This folder should contain a script titled data_query.r
, which selects sites, queries and downloads data, tidies and joins, and fills gaps. Other files in this folder may include quantitative analyses of the outputs of data_query.r
.
There are many ways this code could be made more efficient and straightforward. I left in some steps from our very first stages that run super slow (like hitting NWIS with 50 queries to cover all states since their server requires a spatial boundary). Now that we've got a Git repo, we can edit those parts out to make things run smoother and still be able to refer to them in the commit history if need be.
Data were retrieved from the USGS National Water Information System (NWIS) dataset using the dataRetrieval
package and from the NOAA Global Historical Climate Network Daily (GHCND) dataset using the rnoaa
package (both are R packages).
All 50 states were screened for sites possessing daily measurements (service = 'dv'
) of mean (statCd = "00003"
) nitrate/nitrite concentration values (parmCd = "99133"
). This returned 132 sites. From these, sites not appearing on a list of delineated watersheds provided by Galen were removed. This left 48 sites with delineated watersheds. Sites with fewer than 1000 days of discharge data, or fewer than 500 days of any of the six other variables of interest (listed below) were removed, leaving 14 sites. Of these, 10 were in the Midwest (part numbers 03 through 06), whereas 4 were around the East Coast (part numbers 01 and 02). We chose to initially focus on sites in the Midwest. Lastly, one of these 10 sites (USGS ID: 05599490) was removed because it had its catchment delineated in a separate USGS dataset and thus lacked some attributes calculated for the other 9.
- Discharge (00060)
- Water temperature (00010)
- Nitrate/nitrite concentration (99133)
- Specific conductance (00095)
- Dissolved oxygen (00300)
- pH (00400)
- Turbidity (63680)
Across the 9 sites, the earliest 'dv' data availability of water chemistry variables was 2013-12-05. Data were queried from 2010 onwards to provide sufficient discharge history for our lookback.

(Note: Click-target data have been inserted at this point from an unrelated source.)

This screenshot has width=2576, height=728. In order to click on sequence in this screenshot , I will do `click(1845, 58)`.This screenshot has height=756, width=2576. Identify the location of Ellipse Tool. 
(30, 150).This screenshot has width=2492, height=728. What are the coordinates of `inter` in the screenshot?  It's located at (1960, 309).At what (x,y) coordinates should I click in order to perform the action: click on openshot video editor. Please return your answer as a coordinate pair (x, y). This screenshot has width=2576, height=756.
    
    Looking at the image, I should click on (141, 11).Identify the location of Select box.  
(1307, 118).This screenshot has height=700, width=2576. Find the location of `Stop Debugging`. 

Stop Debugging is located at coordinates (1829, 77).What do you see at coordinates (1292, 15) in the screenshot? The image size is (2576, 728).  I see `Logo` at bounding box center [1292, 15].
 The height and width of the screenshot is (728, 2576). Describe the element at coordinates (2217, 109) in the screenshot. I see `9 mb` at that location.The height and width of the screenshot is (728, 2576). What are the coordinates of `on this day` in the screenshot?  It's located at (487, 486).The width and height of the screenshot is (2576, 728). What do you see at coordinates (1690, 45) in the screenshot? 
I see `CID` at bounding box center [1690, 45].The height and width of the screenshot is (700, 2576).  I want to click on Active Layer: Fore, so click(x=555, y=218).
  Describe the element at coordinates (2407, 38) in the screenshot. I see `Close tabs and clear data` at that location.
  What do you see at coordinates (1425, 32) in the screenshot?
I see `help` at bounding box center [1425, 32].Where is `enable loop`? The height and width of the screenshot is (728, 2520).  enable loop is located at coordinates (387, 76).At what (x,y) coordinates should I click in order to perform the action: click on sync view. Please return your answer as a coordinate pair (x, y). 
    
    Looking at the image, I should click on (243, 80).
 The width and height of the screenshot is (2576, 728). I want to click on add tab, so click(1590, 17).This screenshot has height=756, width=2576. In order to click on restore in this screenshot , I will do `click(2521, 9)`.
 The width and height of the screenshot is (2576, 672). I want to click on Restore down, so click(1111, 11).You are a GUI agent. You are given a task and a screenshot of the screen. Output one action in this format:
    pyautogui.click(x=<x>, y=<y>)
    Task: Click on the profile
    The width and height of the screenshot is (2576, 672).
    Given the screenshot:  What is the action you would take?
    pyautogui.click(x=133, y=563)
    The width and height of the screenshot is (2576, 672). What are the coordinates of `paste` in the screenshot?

Discharge and water temperature are the only two hydrologic variables that we gap-filled so far. Water chemistry variables are considered response variables for the time being, and response variables don't necessarily have to be continuous for an LSTM.
Data coverage for discharge was very good: only 9 missing days between 2010-01-01 and 2021-06-04 for all 9 sites combined. Gaps were all only 1-2 days long. These were filled with simple linear interpolation using baytrends
(documentation). A column named "discharge_interp"
was added to flag interpolated values ("linear"
).
Water temperature had many more gaps, some of which were several months in length. We will need to revisit how to fill these gaps, but for now, I filled 7-day-or-shorter gaps with linear interpolation. Once again a flag column ("water_temp_interp"
) was added to mark these interpolated values. Longer gaps were filled day-wise with the average of all values collected at that site on that day of the year ("seasonal"
). These two measures together filled all gaps, though it should be noted that they filled all the way from 2010 to the first measured value with a repeating seasonal pattern.
For each of the 9 NWIS sites, a list of all GHCND sites collecting one or more variables of interest (listed below) within a geographic projected ellipse (Δlat^2 + Δlon^2 < R^2) was formed and the approximate distance (km) to the corresponding NWIS site was calculated. As currently parameterized (R^2 = 0.2), this includes sites up to 50 km from the NWIS site. Data were pulled from all of these sites from 2010-01-01 to near the present (currently results in a little over half a million GHCND site x day rows).
- Precipitation (PRCP)
- Snow (SNOW)
- Snow depth (SNWD)
- Daily max. temp (TMAX)
- Daily min. temp (TMIN)
Note: TMAX and TMIN were chosen over TAVG as they are available for many more sites.
For each NWIS site x day, the average of all measured values at GHCND sites in the ellipse described above were averaged. This was initially implemented as a simple arithmetic average, but an inverse-distance-weighting function might be good to include in the future. This yielded very good coverage. SNWD had 87 remaining missing values, all others had fewer than 20, and PRCP had 0. For SNWD, TMAX, and TMIN, these values were filled with the same linear interpolation as the hydrologic variables. For SNOW (and PRCP in case missing values appear in future data downloads), they were filled with zeros (n = 18 out of 37,548), since we don't expect precipitation to be as autocorrelated day to day as temperature or snow accumulation.
There were two gaps for snow depth that were longer than 7 days, in May and July 2011, surrounded by zeroes on both sides. I upped the threshold for linear interpolation to 21 days to effectively zero these out. I also noticed upon further review that all of the interpolated SNWD, TMAX, and TMIN values were at one site (05595000).